Lloyd's Maritime and Commercial Law Quarterly

TRADE PRACTICES, CONTRACT DOCTRINE AND CONSUMER PROTECTION

Sandra Booysen*

Trade practices that are certain, notorious and reasonable will bind a contracting party who is ignorant of the practice. This article analyses these three criteria and reconciles them with contract doctrine. It argues that each of the criteria serves an important function in balancing the interests of contracting parties, and achieving an objectively fair outcome. The article critiques in particular the recognition of a trade practice in a banking case, Tidal Energy v Bank of Scotland, and argues that it failed to promote the consumer protection function of the criteria as evidenced by previous cases.

I. INTRODUCTION

Trade practices, namely “settled and established” understandings or ways of engaging in commercial activity,1 can have a significant influence on the legal effect of a contract. Practices develop in all industries to facilitate efficient operation, and some practices are eventually absorbed into law,2 through adoption by the courts or in legislation.
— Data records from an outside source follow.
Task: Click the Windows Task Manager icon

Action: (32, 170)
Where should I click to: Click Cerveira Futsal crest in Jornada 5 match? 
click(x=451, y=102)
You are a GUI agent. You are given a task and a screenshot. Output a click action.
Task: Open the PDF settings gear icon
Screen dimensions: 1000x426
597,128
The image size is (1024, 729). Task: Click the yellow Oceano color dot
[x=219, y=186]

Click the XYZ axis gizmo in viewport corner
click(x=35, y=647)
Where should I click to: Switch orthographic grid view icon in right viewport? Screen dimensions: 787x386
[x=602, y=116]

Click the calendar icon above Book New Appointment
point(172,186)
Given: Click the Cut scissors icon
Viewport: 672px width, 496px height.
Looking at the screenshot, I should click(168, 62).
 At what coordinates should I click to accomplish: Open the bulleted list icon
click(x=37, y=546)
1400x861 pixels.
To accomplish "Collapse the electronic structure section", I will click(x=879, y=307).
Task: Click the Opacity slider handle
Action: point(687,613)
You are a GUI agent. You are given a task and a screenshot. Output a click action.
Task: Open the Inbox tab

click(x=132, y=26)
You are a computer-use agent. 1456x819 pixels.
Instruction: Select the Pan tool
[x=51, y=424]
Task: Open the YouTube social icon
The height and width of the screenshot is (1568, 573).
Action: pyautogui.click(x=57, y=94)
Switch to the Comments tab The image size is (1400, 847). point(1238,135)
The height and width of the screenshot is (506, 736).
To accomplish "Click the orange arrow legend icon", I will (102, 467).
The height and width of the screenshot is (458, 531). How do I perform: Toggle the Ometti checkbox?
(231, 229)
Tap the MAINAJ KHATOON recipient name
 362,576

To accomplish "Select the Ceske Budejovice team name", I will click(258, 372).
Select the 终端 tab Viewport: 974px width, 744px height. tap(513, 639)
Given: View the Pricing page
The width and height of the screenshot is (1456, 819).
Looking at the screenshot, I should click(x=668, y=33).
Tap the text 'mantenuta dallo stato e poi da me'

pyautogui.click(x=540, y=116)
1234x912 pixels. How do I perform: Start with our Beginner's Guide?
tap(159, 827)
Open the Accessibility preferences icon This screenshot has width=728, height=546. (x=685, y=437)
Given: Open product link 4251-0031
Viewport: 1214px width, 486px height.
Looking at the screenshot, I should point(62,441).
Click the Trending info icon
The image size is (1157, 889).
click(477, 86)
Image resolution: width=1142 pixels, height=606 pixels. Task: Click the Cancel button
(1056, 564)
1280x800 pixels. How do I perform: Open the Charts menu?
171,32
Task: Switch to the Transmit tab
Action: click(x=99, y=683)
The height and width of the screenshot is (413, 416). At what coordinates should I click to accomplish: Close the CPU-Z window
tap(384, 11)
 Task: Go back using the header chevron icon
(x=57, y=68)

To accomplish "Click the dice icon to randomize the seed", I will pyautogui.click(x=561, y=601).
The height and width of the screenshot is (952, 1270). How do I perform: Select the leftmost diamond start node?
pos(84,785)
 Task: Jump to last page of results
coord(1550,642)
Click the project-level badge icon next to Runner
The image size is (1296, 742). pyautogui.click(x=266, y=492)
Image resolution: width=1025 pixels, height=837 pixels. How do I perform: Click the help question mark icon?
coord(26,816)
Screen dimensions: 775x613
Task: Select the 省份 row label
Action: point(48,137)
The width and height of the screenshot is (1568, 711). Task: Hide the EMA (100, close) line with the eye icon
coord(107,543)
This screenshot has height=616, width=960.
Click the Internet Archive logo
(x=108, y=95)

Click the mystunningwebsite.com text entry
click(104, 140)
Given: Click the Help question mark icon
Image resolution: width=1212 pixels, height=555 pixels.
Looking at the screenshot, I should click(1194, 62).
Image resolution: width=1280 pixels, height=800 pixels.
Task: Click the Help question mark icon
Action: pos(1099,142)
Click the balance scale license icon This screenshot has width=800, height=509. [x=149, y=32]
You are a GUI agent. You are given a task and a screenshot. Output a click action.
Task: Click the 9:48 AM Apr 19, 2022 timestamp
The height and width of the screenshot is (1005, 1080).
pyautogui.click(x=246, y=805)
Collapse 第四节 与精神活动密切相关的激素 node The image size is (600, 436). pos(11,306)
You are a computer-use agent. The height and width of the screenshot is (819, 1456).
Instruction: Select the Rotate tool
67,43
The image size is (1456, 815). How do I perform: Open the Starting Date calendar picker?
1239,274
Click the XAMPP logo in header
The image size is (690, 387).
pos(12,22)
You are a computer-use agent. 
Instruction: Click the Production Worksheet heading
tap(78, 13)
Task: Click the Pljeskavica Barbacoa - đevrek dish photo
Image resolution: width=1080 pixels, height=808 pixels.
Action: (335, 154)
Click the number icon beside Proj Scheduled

For example, in Kum v Wah Tat Bank,3 Lord Devlin said that a proved practice “takes effect as part of the common law”, and in Goodwin v Robarts,4 Cockburn CJ stated that courts recognise the usages that attach to trade, such that what was once mere usage, becomes “engrafted upon, or incorporated into, the common law, and may thus be said to form part of it”.5 Legislative examples include the UK’s Bills of Exchange Act 1882, and the Sale of Goods Act 1893, which codified the common law which had been heavily influenced by the practices of merchants.